Text:
++++++++++++++++++++

The NBFC rate trap: Some NBFCs advertise FD rates of 8–9% in 2026. These are not covered by DICGC insurance. If the NBFC defaults, your deposit is an unsecured liability ; recovery can take years through NCLT proceedings. Stick to banks for anything beyond a small allocation. The extra 1–2% in interest does not compensate for this risk, especially on amounts above your DICGC coverage limit.

8. Liquidity and Flexibility: Which Instrument Gives You More Control?

Liquidity refers to how quickly and cheaply you can access your money when you need it. All three instruments have different liquidity profiles that matter significantly in emergencies and when plans change.

++++++++++++++++++++

Data supplied:
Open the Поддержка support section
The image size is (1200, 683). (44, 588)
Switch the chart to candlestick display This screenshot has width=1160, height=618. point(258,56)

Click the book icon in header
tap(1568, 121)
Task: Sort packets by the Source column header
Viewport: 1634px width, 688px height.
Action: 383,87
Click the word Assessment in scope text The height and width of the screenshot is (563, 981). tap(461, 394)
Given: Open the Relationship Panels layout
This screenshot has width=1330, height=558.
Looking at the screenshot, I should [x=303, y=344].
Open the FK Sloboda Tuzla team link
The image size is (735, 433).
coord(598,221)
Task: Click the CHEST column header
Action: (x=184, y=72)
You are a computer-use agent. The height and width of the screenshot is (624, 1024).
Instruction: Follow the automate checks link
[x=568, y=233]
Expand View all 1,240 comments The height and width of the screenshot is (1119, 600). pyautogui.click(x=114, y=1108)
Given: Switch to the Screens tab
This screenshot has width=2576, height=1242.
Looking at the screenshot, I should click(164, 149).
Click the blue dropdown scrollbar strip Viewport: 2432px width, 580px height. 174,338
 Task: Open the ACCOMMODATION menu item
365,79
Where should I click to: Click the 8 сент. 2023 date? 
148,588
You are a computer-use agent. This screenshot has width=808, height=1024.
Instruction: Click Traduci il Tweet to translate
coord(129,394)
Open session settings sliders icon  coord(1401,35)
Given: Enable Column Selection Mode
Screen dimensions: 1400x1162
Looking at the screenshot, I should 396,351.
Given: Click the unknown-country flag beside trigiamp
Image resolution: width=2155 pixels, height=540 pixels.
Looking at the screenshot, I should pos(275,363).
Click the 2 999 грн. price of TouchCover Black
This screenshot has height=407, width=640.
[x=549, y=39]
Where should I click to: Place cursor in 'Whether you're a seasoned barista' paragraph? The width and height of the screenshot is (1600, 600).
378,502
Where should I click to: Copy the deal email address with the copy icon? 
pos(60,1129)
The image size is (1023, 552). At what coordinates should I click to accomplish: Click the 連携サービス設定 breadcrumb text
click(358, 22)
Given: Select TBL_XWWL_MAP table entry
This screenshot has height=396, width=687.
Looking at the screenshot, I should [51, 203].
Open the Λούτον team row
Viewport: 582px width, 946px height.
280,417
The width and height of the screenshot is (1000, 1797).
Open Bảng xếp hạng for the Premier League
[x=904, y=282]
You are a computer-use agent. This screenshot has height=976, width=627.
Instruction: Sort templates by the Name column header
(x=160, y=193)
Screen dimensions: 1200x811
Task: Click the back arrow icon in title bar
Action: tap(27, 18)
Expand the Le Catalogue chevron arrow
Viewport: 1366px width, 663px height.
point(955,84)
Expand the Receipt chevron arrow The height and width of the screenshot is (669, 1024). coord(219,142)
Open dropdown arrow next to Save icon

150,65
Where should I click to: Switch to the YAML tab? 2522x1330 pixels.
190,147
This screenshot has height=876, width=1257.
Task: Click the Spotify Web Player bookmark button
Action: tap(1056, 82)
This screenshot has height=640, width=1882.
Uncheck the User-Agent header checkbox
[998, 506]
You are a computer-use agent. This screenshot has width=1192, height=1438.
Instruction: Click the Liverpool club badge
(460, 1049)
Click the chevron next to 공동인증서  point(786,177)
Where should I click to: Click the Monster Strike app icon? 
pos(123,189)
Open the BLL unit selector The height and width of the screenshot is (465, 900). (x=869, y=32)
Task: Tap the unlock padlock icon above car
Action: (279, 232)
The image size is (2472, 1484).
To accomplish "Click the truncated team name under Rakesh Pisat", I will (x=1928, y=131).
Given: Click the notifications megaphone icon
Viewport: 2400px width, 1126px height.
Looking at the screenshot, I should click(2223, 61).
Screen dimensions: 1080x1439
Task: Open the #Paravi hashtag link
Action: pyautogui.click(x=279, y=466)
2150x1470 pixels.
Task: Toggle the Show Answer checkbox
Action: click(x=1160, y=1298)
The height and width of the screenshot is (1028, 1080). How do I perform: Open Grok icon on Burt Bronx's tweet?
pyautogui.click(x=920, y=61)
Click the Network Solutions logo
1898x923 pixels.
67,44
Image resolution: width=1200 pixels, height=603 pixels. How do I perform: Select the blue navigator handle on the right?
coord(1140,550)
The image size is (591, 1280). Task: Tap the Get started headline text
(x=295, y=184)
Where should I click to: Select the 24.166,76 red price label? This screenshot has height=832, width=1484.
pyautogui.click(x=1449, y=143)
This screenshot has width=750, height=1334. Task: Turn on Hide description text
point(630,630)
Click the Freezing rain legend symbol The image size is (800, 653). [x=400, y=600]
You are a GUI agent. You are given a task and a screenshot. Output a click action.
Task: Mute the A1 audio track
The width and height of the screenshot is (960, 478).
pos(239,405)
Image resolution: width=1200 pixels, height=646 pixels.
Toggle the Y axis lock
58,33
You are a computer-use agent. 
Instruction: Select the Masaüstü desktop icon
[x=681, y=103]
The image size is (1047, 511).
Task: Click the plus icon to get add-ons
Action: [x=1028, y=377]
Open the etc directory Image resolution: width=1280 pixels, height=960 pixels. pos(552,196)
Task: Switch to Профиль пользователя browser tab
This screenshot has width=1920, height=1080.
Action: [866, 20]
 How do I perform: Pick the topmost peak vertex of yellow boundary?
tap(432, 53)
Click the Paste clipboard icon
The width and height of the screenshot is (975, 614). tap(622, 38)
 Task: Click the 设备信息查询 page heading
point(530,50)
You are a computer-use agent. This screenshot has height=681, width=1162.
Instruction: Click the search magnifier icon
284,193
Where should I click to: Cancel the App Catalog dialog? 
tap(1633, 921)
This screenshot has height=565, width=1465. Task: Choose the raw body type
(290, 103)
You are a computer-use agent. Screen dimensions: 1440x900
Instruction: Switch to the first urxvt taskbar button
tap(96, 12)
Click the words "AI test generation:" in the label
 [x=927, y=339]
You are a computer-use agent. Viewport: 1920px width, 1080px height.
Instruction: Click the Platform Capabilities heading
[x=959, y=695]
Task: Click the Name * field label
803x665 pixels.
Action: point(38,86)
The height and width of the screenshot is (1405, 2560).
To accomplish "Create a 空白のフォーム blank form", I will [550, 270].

++++++++++++++++++++

Objective:
Update the text on NBFC deposits between "The NBFC rate" and "You More Control?", inclusive, changing "unsecured liability" to "unsecured claim". The listing has no connection to the text on NBFC deposits.

Response to the exercise:
The NBFC rate trap: Some NBFCs advertise FD rates of 8–9% in 2026. These are not covered by DICGC insurance. If the NBFC defaults, your deposit is an unsecured claim ; recovery can take years through NCLT proceedings. Stick to banks for anything beyond a small allocation. The extra 1–2% in interest does not compensate for this risk, especially on amounts above your DICGC coverage limit.

8. Liquidity and Flexibility: Which Instrument Gives You More Control?